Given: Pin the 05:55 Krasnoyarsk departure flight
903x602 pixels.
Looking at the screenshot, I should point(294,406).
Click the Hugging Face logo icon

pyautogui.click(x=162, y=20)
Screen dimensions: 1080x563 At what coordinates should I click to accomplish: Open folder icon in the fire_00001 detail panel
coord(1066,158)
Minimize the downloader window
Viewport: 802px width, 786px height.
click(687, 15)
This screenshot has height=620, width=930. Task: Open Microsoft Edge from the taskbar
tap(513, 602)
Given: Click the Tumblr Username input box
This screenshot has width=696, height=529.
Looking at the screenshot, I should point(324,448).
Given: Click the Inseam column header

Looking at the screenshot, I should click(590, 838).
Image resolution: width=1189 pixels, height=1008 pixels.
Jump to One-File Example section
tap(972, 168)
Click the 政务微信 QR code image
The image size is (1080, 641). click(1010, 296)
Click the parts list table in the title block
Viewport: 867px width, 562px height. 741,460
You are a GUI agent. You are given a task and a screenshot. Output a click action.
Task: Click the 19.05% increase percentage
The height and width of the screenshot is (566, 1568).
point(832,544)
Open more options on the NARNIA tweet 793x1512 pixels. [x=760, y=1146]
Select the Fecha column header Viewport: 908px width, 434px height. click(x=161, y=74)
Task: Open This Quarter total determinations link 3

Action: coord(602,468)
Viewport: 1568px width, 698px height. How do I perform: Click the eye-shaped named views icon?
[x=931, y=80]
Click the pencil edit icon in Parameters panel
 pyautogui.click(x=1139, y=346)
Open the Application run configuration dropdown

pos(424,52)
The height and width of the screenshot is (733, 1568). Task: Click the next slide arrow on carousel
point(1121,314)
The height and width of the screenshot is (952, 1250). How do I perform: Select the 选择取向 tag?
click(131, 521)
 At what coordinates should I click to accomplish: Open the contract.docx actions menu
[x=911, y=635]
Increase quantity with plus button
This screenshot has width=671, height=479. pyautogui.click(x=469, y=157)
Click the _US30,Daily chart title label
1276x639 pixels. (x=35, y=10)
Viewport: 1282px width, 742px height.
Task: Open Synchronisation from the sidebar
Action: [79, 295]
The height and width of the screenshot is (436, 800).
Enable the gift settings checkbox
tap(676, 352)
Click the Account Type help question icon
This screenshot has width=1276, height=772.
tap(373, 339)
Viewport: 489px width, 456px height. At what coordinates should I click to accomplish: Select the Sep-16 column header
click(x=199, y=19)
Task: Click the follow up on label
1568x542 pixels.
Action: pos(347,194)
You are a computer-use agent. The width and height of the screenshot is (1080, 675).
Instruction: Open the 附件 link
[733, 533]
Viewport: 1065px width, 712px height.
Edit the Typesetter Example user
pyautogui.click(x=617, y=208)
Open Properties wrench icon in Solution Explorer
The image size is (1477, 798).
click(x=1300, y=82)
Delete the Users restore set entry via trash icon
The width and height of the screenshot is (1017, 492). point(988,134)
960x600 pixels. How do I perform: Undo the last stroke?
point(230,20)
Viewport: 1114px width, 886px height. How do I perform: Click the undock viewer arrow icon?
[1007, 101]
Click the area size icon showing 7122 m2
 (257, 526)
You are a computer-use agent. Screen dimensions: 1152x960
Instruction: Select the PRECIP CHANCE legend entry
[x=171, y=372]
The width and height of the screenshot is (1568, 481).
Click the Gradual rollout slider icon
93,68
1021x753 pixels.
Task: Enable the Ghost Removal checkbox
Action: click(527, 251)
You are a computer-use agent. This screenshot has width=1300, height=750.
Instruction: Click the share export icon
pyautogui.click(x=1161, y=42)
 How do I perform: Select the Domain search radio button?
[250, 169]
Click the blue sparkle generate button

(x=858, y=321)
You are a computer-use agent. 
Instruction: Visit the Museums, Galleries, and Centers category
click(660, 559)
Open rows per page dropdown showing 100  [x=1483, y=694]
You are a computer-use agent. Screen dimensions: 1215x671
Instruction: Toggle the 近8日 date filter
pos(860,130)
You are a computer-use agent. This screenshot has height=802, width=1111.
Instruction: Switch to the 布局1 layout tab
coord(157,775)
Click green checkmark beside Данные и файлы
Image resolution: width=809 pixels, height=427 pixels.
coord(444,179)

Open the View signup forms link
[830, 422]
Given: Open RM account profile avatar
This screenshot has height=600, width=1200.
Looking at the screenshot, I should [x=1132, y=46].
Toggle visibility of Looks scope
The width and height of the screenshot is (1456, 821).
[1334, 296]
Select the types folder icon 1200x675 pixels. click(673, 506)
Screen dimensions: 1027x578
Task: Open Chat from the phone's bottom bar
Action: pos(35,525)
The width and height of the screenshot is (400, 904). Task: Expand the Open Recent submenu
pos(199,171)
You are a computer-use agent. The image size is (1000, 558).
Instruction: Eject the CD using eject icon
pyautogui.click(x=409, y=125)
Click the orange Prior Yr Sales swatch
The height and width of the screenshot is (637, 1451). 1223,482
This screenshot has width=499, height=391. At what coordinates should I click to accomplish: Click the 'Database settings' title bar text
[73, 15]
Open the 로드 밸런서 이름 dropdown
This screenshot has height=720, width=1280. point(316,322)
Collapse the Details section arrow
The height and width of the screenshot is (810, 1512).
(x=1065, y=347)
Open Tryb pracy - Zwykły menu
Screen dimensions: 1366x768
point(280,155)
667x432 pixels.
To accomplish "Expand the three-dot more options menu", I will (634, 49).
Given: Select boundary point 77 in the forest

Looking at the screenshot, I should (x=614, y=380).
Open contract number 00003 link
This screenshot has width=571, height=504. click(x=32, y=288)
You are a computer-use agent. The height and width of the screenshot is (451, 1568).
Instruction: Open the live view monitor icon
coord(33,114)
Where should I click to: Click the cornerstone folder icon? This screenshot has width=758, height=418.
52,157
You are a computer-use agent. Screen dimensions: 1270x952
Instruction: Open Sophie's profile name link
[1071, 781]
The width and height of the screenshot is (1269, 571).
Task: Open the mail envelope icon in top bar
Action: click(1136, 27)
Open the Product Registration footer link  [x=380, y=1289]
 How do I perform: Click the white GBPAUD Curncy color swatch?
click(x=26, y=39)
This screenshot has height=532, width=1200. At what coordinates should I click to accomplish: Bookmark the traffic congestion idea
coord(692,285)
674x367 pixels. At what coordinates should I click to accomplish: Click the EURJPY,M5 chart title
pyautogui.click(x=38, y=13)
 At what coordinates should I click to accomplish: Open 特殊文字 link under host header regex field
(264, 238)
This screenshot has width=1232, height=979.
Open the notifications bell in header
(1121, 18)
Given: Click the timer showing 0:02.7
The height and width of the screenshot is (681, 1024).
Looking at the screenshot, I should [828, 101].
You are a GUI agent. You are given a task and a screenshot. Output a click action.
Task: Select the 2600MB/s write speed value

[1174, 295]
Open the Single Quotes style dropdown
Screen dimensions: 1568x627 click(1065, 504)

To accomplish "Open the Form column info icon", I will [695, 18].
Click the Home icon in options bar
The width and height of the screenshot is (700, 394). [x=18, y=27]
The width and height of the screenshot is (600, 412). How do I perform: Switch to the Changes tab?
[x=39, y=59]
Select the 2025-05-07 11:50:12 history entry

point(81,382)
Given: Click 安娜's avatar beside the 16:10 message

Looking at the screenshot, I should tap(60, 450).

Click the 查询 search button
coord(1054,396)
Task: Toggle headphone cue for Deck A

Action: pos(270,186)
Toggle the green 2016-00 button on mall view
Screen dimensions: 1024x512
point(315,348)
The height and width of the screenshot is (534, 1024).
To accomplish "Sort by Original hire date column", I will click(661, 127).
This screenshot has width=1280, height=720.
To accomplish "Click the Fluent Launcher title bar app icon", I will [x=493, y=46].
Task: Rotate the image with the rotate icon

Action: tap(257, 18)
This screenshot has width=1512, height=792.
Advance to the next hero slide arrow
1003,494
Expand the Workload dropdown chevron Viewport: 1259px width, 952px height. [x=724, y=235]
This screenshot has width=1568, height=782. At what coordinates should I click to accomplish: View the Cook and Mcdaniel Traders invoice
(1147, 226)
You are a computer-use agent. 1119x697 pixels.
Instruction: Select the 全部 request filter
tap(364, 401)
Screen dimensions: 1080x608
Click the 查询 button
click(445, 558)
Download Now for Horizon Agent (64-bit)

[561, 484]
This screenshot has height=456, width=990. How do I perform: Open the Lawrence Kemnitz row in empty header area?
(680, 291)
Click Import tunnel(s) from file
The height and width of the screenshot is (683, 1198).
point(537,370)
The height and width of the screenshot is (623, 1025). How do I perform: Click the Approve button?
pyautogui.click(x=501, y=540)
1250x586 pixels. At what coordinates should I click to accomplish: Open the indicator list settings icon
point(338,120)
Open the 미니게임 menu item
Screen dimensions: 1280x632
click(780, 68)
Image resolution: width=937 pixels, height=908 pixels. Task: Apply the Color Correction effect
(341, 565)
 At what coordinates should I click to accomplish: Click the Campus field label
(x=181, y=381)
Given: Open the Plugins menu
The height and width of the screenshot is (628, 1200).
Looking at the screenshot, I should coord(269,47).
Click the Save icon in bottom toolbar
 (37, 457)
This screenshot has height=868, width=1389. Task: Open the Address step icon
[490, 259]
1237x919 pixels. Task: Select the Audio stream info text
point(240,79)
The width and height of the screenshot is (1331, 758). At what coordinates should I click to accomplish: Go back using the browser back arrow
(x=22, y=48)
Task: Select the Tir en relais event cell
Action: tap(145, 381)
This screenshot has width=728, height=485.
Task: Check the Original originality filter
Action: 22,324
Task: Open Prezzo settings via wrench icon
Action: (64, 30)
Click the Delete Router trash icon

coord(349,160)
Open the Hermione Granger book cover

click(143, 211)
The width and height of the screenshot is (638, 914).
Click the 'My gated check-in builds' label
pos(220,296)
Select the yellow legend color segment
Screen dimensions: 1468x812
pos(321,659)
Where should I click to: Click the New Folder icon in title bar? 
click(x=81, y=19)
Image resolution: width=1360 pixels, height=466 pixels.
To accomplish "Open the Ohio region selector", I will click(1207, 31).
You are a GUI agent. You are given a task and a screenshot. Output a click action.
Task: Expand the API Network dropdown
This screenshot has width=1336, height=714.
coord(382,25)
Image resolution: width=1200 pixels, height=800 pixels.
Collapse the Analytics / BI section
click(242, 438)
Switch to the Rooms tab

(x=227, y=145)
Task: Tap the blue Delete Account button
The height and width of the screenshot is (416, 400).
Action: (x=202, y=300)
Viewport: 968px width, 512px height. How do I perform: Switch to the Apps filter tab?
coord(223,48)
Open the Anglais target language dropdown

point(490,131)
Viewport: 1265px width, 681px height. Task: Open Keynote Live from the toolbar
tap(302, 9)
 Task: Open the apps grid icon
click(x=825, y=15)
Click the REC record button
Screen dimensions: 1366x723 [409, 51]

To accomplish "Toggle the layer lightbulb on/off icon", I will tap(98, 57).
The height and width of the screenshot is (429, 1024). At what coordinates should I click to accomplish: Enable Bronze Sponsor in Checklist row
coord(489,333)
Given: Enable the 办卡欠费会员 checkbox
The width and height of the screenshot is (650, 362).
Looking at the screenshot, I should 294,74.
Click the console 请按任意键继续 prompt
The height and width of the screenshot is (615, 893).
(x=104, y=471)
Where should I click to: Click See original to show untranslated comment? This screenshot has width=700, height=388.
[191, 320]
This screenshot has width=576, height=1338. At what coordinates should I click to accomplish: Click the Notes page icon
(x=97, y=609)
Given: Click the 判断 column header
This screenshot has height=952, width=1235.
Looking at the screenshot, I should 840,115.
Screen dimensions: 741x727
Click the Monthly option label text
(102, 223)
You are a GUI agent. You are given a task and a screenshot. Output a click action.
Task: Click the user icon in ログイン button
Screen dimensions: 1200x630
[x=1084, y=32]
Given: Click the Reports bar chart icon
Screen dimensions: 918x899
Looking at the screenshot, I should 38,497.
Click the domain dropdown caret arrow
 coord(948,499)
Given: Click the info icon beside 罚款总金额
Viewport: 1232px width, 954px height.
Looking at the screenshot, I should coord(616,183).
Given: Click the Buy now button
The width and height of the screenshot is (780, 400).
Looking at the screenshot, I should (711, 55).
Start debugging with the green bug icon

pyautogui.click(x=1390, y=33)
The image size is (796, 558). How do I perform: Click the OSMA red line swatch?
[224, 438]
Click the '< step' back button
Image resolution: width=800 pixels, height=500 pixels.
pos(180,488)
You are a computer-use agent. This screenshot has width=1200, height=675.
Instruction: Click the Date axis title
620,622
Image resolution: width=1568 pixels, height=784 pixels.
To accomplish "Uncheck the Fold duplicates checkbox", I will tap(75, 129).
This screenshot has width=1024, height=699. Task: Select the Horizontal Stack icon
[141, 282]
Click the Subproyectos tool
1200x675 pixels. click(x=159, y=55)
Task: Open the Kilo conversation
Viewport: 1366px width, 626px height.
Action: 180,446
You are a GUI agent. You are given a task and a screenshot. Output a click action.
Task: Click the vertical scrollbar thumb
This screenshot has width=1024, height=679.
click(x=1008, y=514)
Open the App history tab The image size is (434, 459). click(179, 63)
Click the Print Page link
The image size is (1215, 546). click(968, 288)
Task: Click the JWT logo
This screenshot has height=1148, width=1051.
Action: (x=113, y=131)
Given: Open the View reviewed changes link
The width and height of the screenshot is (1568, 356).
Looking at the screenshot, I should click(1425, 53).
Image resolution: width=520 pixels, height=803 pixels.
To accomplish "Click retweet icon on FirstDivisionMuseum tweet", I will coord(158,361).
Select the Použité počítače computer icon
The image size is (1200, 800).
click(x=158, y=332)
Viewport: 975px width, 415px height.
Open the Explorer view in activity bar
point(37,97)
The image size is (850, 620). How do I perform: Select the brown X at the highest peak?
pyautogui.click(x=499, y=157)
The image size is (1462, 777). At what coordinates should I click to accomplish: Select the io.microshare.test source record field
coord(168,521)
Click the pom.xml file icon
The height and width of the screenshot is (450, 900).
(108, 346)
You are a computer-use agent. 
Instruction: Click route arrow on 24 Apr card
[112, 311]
===
Your task |
From the records above, extract exactly and only the lines that begin at the line with "Click the 政务微信 QR code image" and stop after the line with "Task: Click the 19.05% increase percentage".

Answer section |
Click the 政务微信 QR code image
The image size is (1080, 641). click(1010, 296)
Click the parts list table in the title block
Viewport: 867px width, 562px height. 741,460
You are a GUI agent. You are given a task and a screenshot. Output a click action.
Task: Click the 19.05% increase percentage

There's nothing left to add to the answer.